THE PASSAGE OF THE JORDAN.

CRITICAL NOTES.-1. In the morning] The morning after the addresses and reply recorded in chap. i. 10–18. From Shittim to Jordan] Josephus (Antiq. v. 1. 1) gives the distance as sixty stadia, or furlongs, being nearly eight English miles. Lodged there] i.e., rested there till the return of the spies, and till the completion of the time named in chap. i. 11. There is nothing in the verse which requires the misleading conjecture that they lodged here only one night. 2. After three days] According to chap. iv. 19, the people crossed the Jordan on the tenth of Abib, which it may be well to remember is not called "Nisan in the Scriptures till more than nine hundred years later (cf. Esther iii. 7). "Three days" before crossing the river, i. c., on the seventh of Abib, the time of the passage was foretold (chap. i. 11). Early on the morning of the eighth, the preparations began for the movement of the camp from Shittim (chap. iii. 1), the raising of the tents, the march of the vast host for eight miles, and their temporary re-encampment before Jordan, probably occupying them till the close of the eighth (Hebrew) day of the month. On the evening which introduced the ninth of Abib they would begin to lodge before Jordan, resting there over the following day, and throughout the night which commenced the tenth of the month. The spending of two nights and one clear day before Jordan seems in no way contradictory to chap. iii. 1.
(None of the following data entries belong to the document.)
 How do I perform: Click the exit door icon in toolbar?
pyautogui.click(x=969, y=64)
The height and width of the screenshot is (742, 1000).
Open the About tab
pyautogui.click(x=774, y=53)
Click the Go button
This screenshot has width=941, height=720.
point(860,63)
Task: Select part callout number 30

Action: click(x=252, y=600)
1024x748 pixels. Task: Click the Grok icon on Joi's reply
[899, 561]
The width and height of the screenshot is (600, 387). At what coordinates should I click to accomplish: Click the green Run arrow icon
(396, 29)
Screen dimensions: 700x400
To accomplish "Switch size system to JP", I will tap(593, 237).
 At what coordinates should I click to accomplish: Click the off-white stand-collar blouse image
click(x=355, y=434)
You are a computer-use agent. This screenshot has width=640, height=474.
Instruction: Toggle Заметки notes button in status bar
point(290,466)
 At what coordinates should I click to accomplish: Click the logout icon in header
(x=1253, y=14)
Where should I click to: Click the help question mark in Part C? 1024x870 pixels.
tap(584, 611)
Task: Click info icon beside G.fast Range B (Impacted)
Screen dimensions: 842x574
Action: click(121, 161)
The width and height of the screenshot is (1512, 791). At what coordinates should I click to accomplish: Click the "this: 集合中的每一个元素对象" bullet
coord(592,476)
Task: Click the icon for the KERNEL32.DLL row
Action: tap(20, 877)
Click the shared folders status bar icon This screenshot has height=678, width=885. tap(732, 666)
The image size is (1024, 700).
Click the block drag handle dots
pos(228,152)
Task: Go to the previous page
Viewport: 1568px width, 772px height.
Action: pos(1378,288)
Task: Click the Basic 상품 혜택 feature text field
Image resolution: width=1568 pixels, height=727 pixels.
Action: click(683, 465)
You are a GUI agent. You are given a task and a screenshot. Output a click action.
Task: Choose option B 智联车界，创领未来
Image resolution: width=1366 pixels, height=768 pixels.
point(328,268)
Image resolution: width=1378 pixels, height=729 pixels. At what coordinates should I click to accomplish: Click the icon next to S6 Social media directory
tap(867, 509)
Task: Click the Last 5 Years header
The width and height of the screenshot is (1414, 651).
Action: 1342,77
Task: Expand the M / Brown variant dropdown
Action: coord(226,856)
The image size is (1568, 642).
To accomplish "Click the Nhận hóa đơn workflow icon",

The spies probably left Shittim in the morning, or as early as mid-day on the sixth of Abib, walked eight miles to the Jordan, and about seven more from Jordan to Jericho, reaching the latter place considerably before sunset (chap. ii. 5). Reckoning inclusively, they would be in the mountains "three days," i. e., on nearly all the seventh, the whole of the eighth, and from sundown till say four o'clock on the morning of the ninth, when two hours' walk in the darkness would bring them to the Jordan, swimming the overflowing waters of which they would rejoin the camp now pitched on the eastern side of the river. Thus understood, the spies left Shittim one day before the army; this agrees with the margin, "had sent," of chap. ii. 1, coincides with each of the four verses given in the three chapters, and is in harmony with the view of Josephus. 3. The Priests the Levites bearing it] The duty of bearing the ark on ordinary occasions belonged to the sons of Kohath, who were Levites, but not priests (cf. Numb. iv. 15); on solemn occasions it was customary for priests to undertake this duty. 4. Come not nea unto it] The distance of about one thousand yards was probably to be observed, not only in the short march to the river, but also when crossing; the people were to pass the Jordan at this distance below the ark. 5. Sanctify yourselves] There seems no sufficient reason for the very general supposition that the formal rites of sanctification were dispensed with for want of time. The phrase "for to-morrow" shews that there would be as much time for washing the garments, etc., as in the instance given in chap. vii. 13. 10. Drive out] "One of several incidential confirmations of the view that many of the Canaanites were expelled, and not slain" (Groser). 15. Jordan overfloweth] Owing to the melting of the snow on the Lebanon and Anti-Lebanon mountains. "The swellings of Jordan" seems to have driven the wild beasts from their usual lairs (cf. Jer. xlix. 19). 16. The City Adam] The site is unknown; probably it was several miles to the north; the back-flow of the accumulated waters was apparent as far up the river as this city. 17. All the people] All excepting the women and children of the two and a half tribes, with the 70,000 armed men left to guard them (chap. iv. 12, 13).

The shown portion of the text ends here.